I mentioned three months ago that I had subscribed to Playboy, citing fond college memories of it, the fact that it’s almost free to subscribe (about $1.13 a month for two years), and that Lea didn’t mind. I’ve now gotten enough of a sustained taste of it to offer informed impressions.
The pictorials are boring. Yeah, yeah, the cliché: “I only read the articles,” blah, blah, blah. Well, I don’t only read the articles. I flip page by page, which means I see the naked women too. I stop, I look…
…I yawn. Folks, there is just no titillation in “perfection.” I like freckles. I like birth marks. I like the light catching a tiny hair in the small of her back. I like a shape that indicates that she eats once in a while. What is there to savor in a woman lit, made up, and computer-enhanced into high artificiality?
══════════
Written tasks:
1. Answer from the post about subscribing to Playboy:
(a) How long ago did the writer say they had subscribed?
(b) What does the subscription cost per month, and for how long?
(c) What does the writer do after stopping to look at the pictorials?
2. Switch "freckles" to "dimples" and write out the post about subscribing to Playboy between "I mentioned three" and "into high artificiality?", inclusive.
The records after the post about subscribing to Playboy are separate material with no connection to it.

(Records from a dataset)
══════════
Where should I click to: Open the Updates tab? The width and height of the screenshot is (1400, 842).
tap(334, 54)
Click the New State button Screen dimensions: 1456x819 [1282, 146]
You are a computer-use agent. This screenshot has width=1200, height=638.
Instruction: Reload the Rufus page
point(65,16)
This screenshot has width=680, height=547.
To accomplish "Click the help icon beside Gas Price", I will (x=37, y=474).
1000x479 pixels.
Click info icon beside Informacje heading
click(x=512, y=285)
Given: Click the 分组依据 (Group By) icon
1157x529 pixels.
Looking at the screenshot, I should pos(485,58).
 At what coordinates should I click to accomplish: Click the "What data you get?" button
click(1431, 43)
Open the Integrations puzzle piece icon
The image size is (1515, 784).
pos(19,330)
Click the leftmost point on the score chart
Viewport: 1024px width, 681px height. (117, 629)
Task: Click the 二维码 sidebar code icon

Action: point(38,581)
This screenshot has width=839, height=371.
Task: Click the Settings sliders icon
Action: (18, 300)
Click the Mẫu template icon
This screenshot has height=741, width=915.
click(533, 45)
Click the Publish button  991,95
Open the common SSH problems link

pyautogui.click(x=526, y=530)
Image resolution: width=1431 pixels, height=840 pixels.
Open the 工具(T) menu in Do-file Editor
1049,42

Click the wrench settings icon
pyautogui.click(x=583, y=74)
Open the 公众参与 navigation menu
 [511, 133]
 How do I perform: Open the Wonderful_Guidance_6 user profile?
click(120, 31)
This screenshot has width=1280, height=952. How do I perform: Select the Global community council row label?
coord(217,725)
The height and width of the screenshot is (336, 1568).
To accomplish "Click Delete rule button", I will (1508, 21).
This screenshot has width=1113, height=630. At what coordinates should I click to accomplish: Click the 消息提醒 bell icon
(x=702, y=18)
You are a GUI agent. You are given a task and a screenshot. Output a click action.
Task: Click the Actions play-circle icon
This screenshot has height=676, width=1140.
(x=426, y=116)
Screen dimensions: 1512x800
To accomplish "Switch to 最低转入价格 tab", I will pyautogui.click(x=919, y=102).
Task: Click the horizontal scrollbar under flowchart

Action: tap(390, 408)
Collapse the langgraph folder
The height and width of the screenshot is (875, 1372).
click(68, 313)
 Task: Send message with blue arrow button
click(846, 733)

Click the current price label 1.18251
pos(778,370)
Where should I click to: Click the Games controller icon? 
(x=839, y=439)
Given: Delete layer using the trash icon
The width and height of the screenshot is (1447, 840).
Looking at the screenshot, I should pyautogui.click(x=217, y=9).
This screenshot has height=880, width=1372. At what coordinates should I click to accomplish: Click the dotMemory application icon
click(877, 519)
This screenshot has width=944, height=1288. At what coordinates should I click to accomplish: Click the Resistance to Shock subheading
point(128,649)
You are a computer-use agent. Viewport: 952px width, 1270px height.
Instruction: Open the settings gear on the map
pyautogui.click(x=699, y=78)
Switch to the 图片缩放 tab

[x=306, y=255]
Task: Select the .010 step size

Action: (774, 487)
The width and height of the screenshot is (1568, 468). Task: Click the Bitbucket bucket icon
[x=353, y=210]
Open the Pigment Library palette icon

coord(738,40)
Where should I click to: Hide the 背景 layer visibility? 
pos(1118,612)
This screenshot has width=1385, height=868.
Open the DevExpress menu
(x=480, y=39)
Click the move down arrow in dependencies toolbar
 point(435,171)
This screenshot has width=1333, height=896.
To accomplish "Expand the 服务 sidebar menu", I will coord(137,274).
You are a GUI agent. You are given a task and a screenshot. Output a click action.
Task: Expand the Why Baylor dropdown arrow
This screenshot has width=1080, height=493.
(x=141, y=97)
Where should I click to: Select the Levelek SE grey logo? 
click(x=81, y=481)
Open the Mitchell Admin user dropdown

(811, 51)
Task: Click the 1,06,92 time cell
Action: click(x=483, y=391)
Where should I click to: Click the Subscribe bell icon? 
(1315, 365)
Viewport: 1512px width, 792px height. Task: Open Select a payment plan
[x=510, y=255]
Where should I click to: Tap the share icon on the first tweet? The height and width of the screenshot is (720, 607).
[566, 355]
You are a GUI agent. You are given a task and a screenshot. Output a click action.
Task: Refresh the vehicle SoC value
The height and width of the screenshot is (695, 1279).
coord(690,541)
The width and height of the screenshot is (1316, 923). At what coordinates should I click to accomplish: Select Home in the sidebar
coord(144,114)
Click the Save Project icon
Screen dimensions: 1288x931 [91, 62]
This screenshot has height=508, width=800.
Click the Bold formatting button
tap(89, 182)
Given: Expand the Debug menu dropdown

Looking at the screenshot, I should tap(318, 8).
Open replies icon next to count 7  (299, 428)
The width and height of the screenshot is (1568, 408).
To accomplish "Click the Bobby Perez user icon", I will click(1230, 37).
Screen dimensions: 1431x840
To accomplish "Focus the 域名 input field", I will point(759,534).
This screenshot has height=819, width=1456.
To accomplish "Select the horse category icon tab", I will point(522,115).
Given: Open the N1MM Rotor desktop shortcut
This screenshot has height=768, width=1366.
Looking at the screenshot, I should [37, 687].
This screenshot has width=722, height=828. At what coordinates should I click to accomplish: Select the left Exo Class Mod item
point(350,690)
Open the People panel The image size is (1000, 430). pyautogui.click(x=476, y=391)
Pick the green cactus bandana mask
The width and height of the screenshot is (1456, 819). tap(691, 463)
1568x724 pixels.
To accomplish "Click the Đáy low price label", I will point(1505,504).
══════════
Solution list:
1.
(a) Three months ago.
(b) About $1.13 a month, for two years.
(c) The writer yawns.

2.
I mentioned three months ago that I had subscribed to Playboy, citing fond college memories of it, the fact that it’s almost free to subscribe (about $1.13 a month for two years), and that Lea didn’t mind. I’ve now gotten enough of a sustained taste of it to offer informed impressions.
The pictorials are boring. Yeah, yeah, the cliché: “I only read the articles,” blah, blah, blah. Well, I don’t only read the articles. I flip page by page, which means I see the naked women too. I stop, I look…
…I yawn. Folks, there is just no titillation in “perfection.” I like dimples. I like birth marks. I like the light catching a tiny hair in the small of her back. I like a shape that indicates that she eats once in a while. What is there to savor in a woman lit, made up, and computer-enhanced into high artificiality?